KNX 1070’s Ron Kilgore reports researchers are gaining a better understanding of the costs of providing higher education online – and the price students pay for it.

The second report in a three-part series from the Campaign for the Future of Higher Education found the price of a diploma at for-profit and public institutions were often higher than tuition and fees for courses taken at brick-and-mortar locations, despite assumptions that technology would reduce costs.

One example cited in the working paper found that while four years of full-time enrollment in a Business Administration program in the California State University system will cost $21,888 in 2013-14, that same degree will cost over twice as much – nearly $48,000 – when taken at the Fullerton campus through CalState Online, the CSU online system.

While “Massive Open Online Courses”, or MOOCs, have been billed as the wave of the future and are open to anyone who wishes to enroll, the business model is still considered a work in progress, according to the study.

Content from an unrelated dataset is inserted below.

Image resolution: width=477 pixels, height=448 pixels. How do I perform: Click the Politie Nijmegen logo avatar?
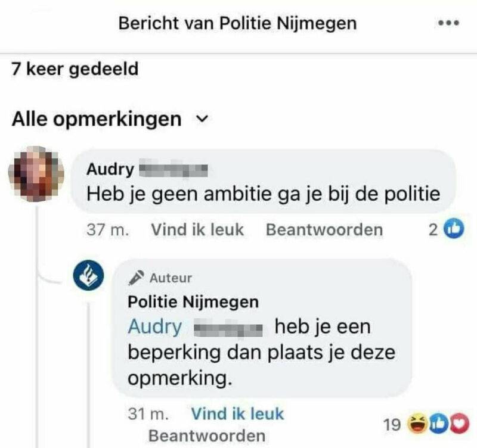coord(89,278)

“MOOCs are free now just as many educational TV shows and books from the public library are free; if you just want an “educational experience, you can watch a documentary, read a book, or take a MOOC,” the paper states.

However, if a student seeks a degree or a certificate, they will be charged for “certificates of completion,” and possibly other “premium services.”

California Faculty Association President Lillian Taiz says the promise of cheaper education hasn’t proven true.

“It’ll be cheap, it’ll put a lot of people in a classroom and you’ll be able to do it for a buck a student,” Taiz said. “The point here is to turn out students that are able to handle new issues and new challenges at their jobs…that’s really what an education is about.”

The report also projected that even MOOCs offered by prestigious institutions will be unable to steal the “educational prestige and competitive employment edge” from traditional universities.